Por Masolino da Panicale, na Capela Brancacci, em Florença.

De acordo com a Epístola aos Gálatas, capítulo 2, Pedro viajou para Antioquia e lá teve um confronto com Paulo. A epístola não diz exatamente se isso aconteceu antes ou depois do Concílio de Jerusalém, mas o incidente é mencionado nela logo após uma reunião em Jerusalém, que os acadêmicos hoje consideram como sendo o concilio:

Quando, porém, Cefas [Pedro] veio a Antioquia, resisti-lhe na cara porque era condenado. Pois antes de chegarem alguns da parte de Tiago, ele comia com os gentios; mas quando eles vieram, subtraía-se e separava-se temendo os que eram da circuncisão.

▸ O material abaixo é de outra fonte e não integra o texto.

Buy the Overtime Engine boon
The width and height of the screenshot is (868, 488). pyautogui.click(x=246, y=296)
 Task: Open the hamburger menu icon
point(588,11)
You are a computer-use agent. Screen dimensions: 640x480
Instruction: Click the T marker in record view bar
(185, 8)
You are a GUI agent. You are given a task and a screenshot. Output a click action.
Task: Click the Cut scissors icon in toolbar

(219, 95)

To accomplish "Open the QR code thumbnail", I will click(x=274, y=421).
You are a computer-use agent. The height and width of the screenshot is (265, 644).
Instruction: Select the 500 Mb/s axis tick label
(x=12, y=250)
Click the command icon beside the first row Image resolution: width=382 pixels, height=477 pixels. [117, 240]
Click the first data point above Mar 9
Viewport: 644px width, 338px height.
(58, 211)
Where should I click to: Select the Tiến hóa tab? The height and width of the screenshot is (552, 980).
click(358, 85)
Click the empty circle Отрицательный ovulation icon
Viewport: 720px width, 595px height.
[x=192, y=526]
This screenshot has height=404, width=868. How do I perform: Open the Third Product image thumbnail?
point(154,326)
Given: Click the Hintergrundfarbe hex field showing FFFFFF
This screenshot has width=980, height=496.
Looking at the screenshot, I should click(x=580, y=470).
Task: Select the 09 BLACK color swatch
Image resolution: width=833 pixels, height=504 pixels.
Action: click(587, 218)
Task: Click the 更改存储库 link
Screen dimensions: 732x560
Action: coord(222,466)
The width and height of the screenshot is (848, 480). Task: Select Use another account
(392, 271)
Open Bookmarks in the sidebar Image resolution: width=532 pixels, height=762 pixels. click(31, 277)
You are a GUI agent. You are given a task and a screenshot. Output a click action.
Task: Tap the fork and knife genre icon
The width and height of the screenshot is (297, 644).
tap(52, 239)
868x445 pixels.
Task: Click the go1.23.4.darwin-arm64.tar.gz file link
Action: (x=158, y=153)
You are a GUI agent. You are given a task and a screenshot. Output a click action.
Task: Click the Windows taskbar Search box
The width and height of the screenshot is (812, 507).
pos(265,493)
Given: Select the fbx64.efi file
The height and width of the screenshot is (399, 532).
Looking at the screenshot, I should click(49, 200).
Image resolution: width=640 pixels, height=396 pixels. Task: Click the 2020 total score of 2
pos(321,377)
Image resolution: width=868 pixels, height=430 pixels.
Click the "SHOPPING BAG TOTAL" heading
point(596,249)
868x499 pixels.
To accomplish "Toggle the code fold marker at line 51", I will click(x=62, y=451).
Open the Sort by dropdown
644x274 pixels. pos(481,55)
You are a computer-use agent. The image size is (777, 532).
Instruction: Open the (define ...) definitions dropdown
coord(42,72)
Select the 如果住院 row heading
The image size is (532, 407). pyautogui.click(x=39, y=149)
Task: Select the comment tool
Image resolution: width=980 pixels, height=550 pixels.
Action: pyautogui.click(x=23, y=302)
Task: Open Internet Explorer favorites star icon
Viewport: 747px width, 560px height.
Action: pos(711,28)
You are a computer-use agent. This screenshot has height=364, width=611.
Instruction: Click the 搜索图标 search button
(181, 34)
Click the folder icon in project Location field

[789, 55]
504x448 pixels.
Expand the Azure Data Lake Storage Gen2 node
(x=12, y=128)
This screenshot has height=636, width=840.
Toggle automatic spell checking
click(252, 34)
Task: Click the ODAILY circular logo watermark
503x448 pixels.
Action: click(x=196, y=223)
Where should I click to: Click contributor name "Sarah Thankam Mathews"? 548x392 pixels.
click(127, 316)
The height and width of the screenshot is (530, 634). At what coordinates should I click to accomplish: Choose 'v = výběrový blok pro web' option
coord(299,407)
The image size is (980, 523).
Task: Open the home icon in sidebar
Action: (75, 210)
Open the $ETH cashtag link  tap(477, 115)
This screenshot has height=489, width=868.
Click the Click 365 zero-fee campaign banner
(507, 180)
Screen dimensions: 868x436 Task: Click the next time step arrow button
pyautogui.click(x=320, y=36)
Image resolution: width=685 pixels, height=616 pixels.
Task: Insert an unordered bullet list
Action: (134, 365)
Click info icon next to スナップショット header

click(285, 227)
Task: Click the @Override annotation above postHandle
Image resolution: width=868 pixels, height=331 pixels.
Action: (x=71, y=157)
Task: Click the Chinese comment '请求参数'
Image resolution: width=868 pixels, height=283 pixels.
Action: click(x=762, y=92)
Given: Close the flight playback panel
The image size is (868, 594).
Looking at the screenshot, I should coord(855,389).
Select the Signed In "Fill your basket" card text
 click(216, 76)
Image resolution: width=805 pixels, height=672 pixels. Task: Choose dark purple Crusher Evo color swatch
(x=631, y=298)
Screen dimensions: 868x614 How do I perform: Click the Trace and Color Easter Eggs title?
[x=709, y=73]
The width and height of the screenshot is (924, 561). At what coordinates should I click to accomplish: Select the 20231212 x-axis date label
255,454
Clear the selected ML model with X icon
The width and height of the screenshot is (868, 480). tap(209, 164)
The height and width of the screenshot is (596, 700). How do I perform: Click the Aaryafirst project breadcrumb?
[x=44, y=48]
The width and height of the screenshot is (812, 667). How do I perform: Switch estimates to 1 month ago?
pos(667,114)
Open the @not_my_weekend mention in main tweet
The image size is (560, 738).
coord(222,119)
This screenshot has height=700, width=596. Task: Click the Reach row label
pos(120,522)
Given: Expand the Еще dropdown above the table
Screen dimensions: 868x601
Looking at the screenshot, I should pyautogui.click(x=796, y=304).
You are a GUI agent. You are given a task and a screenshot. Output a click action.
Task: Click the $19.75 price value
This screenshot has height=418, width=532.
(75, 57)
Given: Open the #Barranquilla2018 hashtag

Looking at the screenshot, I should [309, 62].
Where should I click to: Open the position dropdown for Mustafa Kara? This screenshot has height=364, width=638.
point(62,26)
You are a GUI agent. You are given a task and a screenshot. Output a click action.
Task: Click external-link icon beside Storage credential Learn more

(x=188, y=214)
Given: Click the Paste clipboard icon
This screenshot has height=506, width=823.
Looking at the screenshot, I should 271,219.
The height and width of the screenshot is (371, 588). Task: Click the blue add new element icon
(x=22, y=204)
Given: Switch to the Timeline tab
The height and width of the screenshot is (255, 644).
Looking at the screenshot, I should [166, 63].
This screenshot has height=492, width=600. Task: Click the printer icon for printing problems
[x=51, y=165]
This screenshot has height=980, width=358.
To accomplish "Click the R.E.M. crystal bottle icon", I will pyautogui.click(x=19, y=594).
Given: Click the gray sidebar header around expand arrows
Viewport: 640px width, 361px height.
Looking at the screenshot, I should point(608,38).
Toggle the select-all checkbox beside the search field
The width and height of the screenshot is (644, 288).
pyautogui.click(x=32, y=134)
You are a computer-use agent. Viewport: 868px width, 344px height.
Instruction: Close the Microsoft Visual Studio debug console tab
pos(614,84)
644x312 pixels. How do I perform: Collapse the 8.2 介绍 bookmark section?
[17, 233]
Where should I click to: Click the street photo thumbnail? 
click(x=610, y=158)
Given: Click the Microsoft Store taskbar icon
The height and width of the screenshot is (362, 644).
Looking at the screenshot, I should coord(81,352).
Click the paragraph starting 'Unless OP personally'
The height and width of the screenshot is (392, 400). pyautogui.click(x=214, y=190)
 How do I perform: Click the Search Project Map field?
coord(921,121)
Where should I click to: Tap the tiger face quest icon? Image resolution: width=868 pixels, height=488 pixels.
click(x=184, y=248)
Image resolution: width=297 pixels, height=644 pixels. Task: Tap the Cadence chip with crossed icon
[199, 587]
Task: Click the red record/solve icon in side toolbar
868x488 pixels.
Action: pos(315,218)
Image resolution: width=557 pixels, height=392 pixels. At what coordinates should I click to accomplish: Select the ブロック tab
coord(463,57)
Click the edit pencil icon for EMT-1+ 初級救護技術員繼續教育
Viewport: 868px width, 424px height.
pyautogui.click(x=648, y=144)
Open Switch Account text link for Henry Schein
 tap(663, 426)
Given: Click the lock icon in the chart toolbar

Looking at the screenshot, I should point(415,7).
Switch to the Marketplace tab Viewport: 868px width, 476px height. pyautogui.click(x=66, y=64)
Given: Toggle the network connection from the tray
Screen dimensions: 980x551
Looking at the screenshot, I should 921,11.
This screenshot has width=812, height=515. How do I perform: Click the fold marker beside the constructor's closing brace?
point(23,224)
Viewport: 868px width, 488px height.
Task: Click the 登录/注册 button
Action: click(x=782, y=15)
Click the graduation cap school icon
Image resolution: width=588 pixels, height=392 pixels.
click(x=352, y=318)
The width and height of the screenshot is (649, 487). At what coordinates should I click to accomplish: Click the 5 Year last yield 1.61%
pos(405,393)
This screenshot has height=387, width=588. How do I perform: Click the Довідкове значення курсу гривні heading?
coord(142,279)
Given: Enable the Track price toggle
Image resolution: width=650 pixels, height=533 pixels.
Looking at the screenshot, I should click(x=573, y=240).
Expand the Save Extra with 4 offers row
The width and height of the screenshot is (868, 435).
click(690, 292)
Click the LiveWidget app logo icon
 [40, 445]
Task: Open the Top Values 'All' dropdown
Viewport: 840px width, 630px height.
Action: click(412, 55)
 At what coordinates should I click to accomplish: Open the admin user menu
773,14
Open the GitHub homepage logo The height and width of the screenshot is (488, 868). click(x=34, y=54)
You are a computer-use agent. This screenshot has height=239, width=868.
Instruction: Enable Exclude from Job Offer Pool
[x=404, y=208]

Os outros judeus também dissimularam juntamente com ele, de modo que até Barnabé foi levado com eles na sua dissimulação.
 

Para o desapontamento de Paulo, o resto dos judeo-cristãos de Antioquia ficaram ao lado de Pedro, incluindo o seu parceiro de longa data, Barnabé.

Os Atos relatam um confronto entre Paulo e Barnabé logo depois do Concílio de Jerusalém, mas ali se lê que a razão foi a aptidão de João Marcos para se juntar ao grupo missionário de Paulo (Atos 15:36–40).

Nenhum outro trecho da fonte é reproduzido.